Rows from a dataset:
··········

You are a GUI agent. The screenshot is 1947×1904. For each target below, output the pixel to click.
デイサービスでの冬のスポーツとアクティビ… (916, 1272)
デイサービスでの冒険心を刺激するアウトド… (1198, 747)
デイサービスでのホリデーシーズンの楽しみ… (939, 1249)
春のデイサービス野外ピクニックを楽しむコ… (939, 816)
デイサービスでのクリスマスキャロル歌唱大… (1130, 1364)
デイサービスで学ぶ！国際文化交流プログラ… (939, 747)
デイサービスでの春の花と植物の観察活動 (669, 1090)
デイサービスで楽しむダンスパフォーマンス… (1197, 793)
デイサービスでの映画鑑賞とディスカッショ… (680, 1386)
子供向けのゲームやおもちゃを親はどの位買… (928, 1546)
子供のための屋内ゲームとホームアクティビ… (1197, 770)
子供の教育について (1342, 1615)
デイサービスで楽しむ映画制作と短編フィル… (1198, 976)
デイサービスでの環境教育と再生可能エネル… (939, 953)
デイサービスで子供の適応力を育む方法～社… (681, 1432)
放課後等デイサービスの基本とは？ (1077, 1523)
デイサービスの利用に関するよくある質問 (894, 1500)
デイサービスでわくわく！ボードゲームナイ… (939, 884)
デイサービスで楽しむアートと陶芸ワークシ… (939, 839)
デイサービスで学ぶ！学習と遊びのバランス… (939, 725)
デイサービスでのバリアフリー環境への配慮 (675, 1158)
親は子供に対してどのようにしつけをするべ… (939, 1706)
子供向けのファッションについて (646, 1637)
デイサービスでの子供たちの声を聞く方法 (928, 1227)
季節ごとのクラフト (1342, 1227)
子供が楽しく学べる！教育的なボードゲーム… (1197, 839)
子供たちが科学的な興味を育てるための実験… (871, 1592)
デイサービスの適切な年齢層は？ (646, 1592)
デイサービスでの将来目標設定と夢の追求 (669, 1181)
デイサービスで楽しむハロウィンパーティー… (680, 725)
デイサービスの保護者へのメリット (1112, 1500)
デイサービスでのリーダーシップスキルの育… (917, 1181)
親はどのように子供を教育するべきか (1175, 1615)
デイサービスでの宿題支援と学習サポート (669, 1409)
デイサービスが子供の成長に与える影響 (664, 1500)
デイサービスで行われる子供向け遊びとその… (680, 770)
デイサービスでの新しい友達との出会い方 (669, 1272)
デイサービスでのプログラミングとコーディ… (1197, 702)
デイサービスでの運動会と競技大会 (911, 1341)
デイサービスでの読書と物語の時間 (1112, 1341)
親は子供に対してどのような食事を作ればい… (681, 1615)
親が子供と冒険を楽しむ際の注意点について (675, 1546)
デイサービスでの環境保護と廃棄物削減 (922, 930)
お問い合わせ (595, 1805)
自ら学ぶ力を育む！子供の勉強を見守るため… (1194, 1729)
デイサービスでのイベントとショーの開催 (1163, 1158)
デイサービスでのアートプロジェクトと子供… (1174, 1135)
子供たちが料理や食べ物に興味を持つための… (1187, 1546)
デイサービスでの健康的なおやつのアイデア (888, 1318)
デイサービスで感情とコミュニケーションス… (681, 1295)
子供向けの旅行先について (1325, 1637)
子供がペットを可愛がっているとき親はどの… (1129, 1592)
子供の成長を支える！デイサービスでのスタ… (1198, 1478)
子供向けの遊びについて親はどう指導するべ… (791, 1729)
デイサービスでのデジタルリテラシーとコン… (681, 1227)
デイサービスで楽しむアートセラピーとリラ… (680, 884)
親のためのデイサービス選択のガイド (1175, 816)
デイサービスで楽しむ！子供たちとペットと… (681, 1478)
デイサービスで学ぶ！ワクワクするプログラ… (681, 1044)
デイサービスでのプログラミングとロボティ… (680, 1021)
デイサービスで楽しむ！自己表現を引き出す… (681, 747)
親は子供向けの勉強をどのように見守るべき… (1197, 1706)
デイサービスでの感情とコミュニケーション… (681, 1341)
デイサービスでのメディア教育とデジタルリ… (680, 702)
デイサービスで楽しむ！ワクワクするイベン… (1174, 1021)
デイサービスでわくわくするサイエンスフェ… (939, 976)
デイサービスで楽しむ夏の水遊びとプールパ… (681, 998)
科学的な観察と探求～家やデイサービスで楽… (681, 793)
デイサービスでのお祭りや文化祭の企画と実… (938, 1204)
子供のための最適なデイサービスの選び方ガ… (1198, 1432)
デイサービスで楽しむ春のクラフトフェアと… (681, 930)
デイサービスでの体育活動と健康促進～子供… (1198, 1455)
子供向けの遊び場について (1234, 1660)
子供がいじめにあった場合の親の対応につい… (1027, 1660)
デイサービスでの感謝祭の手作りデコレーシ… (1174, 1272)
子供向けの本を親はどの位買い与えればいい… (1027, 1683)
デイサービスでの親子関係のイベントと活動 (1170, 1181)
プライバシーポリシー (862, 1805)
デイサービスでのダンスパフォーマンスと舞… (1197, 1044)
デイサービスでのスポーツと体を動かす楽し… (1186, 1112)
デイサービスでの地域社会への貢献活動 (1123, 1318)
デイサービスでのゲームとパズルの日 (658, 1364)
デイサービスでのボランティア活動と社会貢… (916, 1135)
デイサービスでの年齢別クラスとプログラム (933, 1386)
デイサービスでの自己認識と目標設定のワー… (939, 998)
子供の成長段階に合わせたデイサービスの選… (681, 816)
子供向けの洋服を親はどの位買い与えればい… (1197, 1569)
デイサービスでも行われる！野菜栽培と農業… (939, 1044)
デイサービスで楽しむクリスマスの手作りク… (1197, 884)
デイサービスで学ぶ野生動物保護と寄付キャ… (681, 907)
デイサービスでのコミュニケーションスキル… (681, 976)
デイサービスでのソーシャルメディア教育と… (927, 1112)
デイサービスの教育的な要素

··········

[Exercise prompt]:
Copy out every one of the entries above verbatim, leaving each line unchanged.

[Full solution]:
You are a GUI agent. The screenshot is 1947×1904. For each target below, output the pixel to click.
デイサービスでの冬のスポーツとアクティビ… (916, 1272)
デイサービスでの冒険心を刺激するアウトド… (1198, 747)
デイサービスでのホリデーシーズンの楽しみ… (939, 1249)
春のデイサービス野外ピクニックを楽しむコ… (939, 816)
デイサービスでのクリスマスキャロル歌唱大… (1130, 1364)
デイサービスで学ぶ！国際文化交流プログラ… (939, 747)
デイサービスでの春の花と植物の観察活動 (669, 1090)
デイサービスで楽しむダンスパフォーマンス… (1197, 793)
デイサービスでの映画鑑賞とディスカッショ… (680, 1386)
子供向けのゲームやおもちゃを親はどの位買… (928, 1546)
子供のための屋内ゲームとホームアクティビ… (1197, 770)
子供の教育について (1342, 1615)
デイサービスで楽しむ映画制作と短編フィル… (1198, 976)
デイサービスでの環境教育と再生可能エネル… (939, 953)
デイサービスで子供の適応力を育む方法～社… (681, 1432)
放課後等デイサービスの基本とは？ (1077, 1523)
デイサービスの利用に関するよくある質問 (894, 1500)
デイサービスでわくわく！ボードゲームナイ… (939, 884)
デイサービスで楽しむアートと陶芸ワークシ… (939, 839)
デイサービスで学ぶ！学習と遊びのバランス… (939, 725)
デイサービスでのバリアフリー環境への配慮 (675, 1158)
親は子供に対してどのようにしつけをするべ… (939, 1706)
子供向けのファッションについて (646, 1637)
デイサービスでの子供たちの声を聞く方法 (928, 1227)
季節ごとのクラフト (1342, 1227)
子供が楽しく学べる！教育的なボードゲーム… (1197, 839)
子供たちが科学的な興味を育てるための実験… (871, 1592)
デイサービスの適切な年齢層は？ (646, 1592)
デイサービスでの将来目標設定と夢の追求 (669, 1181)
デイサービスで楽しむハロウィンパーティー… (680, 725)
デイサービスの保護者へのメリット (1112, 1500)
デイサービスでのリーダーシップスキルの育… (917, 1181)
親はどのように子供を教育するべきか (1175, 1615)
デイサービスでの宿題支援と学習サポート (669, 1409)
デイサービスが子供の成長に与える影響 (664, 1500)
デイサービスで行われる子供向け遊びとその… (680, 770)
デイサービスでの新しい友達との出会い方 (669, 1272)
デイサービスでのプログラミングとコーディ… (1197, 702)
デイサービスでの運動会と競技大会 (911, 1341)
デイサービスでの読書と物語の時間 (1112, 1341)
親は子供に対してどのような食事を作ればい… (681, 1615)
親が子供と冒険を楽しむ際の注意点について (675, 1546)
デイサービスでの環境保護と廃棄物削減 (922, 930)
お問い合わせ (595, 1805)
自ら学ぶ力を育む！子供の勉強を見守るため… (1194, 1729)
デイサービスでのイベントとショーの開催 (1163, 1158)
デイサービスでのアートプロジェクトと子供… (1174, 1135)
子供たちが料理や食べ物に興味を持つための… (1187, 1546)
デイサービスでの健康的なおやつのアイデア (888, 1318)
デイサービスで感情とコミュニケーションス… (681, 1295)
子供向けの旅行先について (1325, 1637)
子供がペットを可愛がっているとき親はどの… (1129, 1592)
子供の成長を支える！デイサービスでのスタ… (1198, 1478)
子供向けの遊びについて親はどう指導するべ… (791, 1729)
デイサービスでのデジタルリテラシーとコン… (681, 1227)
デイサービスで楽しむアートセラピーとリラ… (680, 884)
親のためのデイサービス選択のガイド (1175, 816)
デイサービスで楽しむ！子供たちとペットと… (681, 1478)
デイサービスで学ぶ！ワクワクするプログラ… (681, 1044)
デイサービスでのプログラミングとロボティ… (680, 1021)
デイサービスで楽しむ！自己表現を引き出す… (681, 747)
親は子供向けの勉強をどのように見守るべき… (1197, 1706)
デイサービスでの感情とコミュニケーション… (681, 1341)
デイサービスでのメディア教育とデジタルリ… (680, 702)
デイサービスで楽しむ！ワクワクするイベン… (1174, 1021)
デイサービスでわくわくするサイエンスフェ… (939, 976)
デイサービスで楽しむ夏の水遊びとプールパ… (681, 998)
科学的な観察と探求～家やデイサービスで楽… (681, 793)
デイサービスでのお祭りや文化祭の企画と実… (938, 1204)
子供のための最適なデイサービスの選び方ガ… (1198, 1432)
デイサービスで楽しむ春のクラフトフェアと… (681, 930)
デイサービスでの体育活動と健康促進～子供… (1198, 1455)
子供向けの遊び場について (1234, 1660)
子供がいじめにあった場合の親の対応につい… (1027, 1660)
デイサービスでの感謝祭の手作りデコレーシ… (1174, 1272)
子供向けの本を親はどの位買い与えればいい… (1027, 1683)
デイサービスでの親子関係のイベントと活動 (1170, 1181)
プライバシーポリシー (862, 1805)
デイサービスでのダンスパフォーマンスと舞… (1197, 1044)
デイサービスでのスポーツと体を動かす楽し… (1186, 1112)
デイサービスでの地域社会への貢献活動 (1123, 1318)
デイサービスでのゲームとパズルの日 (658, 1364)
デイサービスでのボランティア活動と社会貢… (916, 1135)
デイサービスでの年齢別クラスとプログラム (933, 1386)
デイサービスでの自己認識と目標設定のワー… (939, 998)
子供の成長段階に合わせたデイサービスの選… (681, 816)
子供向けの洋服を親はどの位買い与えればい… (1197, 1569)
デイサービスでも行われる！野菜栽培と農業… (939, 1044)
デイサービスで楽しむクリスマスの手作りク… (1197, 884)
デイサービスで学ぶ野生動物保護と寄付キャ… (681, 907)
デイサービスでのコミュニケーションスキル… (681, 976)
デイサービスでのソーシャルメディア教育と… (927, 1112)
デイサービスの教育的な要素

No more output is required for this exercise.